Problem requirements: Could you set down, word for word, the part of the records that opens with the line containing "The width and" and closes with the line containing "point(1191,62)"? Leave the pictures out of your answer.

+++ Provided data +++

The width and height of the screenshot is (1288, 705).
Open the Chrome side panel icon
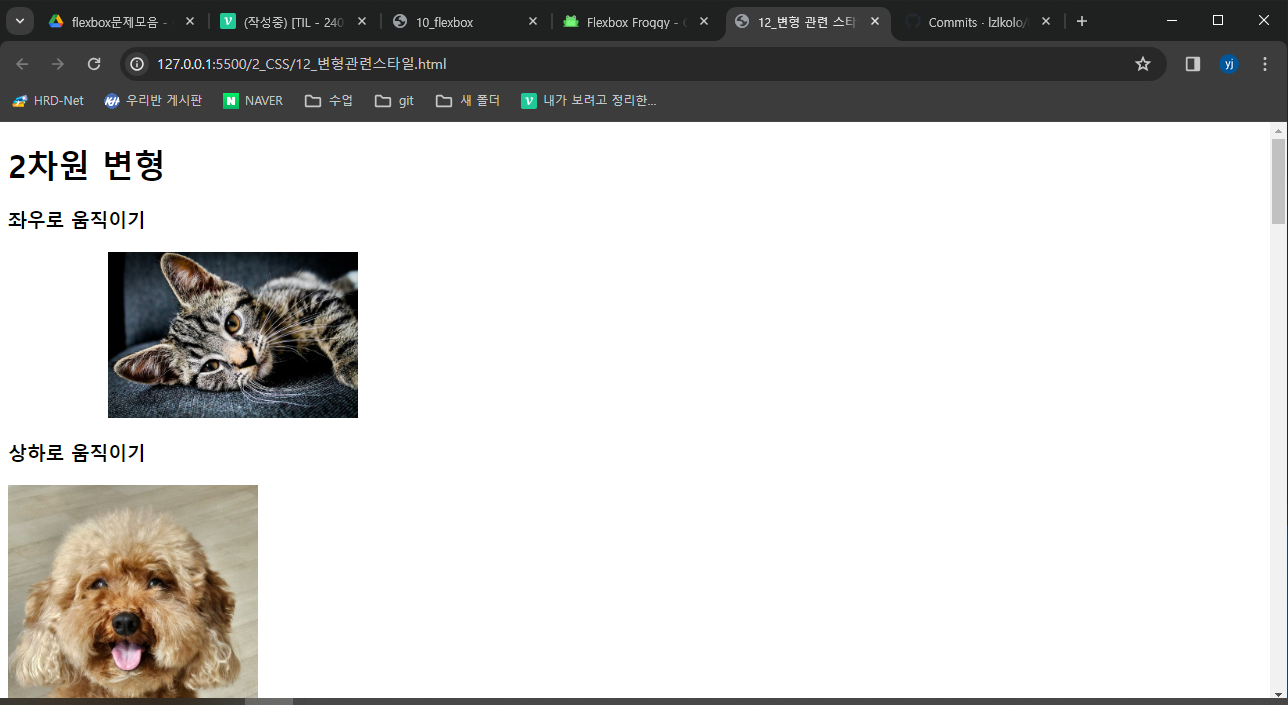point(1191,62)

+++
+++ Provided data +++

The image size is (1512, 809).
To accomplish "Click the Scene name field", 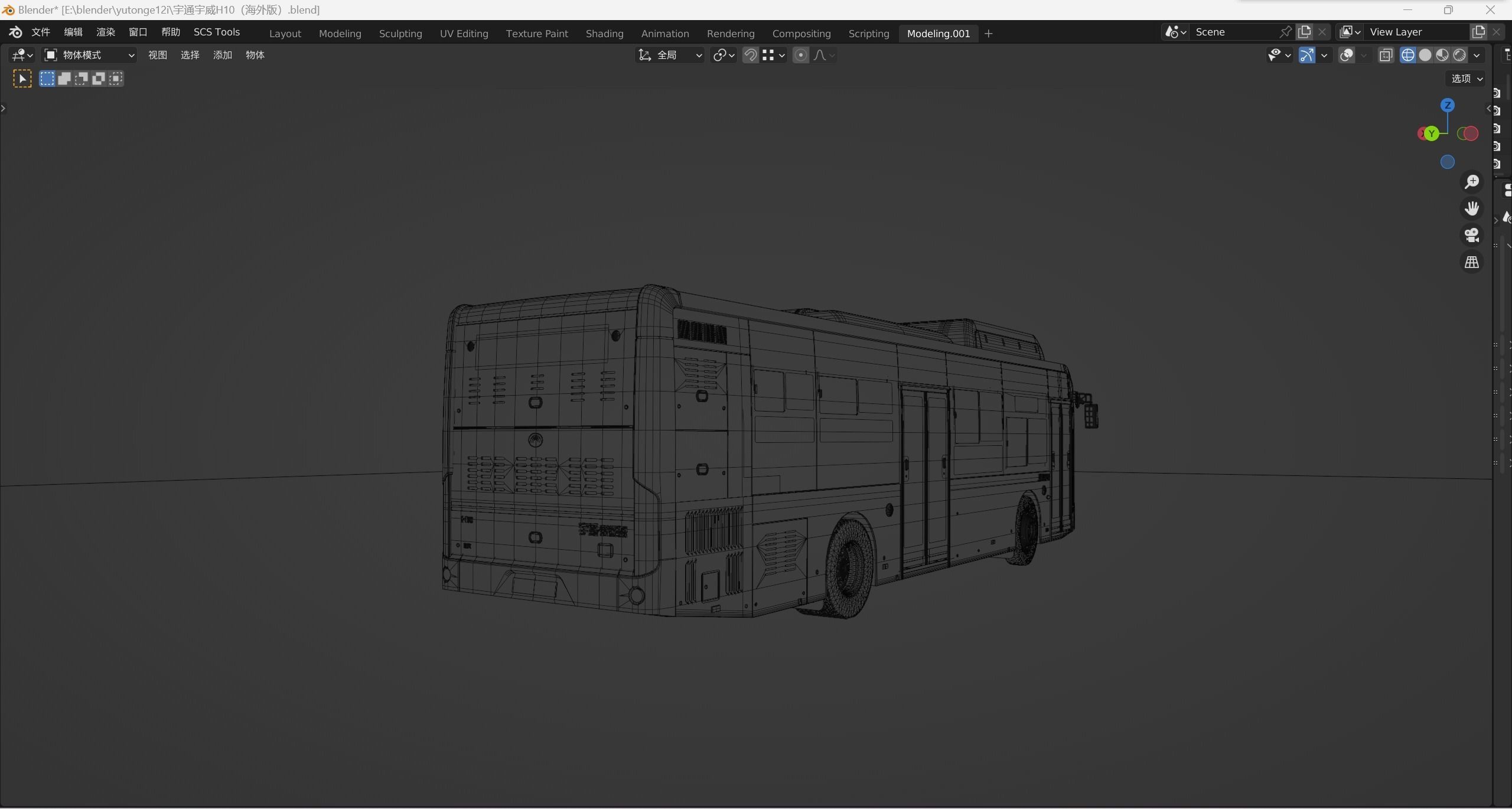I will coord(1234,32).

+++

Task output:
The width and height of the screenshot is (1288, 705).
Open the Chrome side panel icon
point(1191,62)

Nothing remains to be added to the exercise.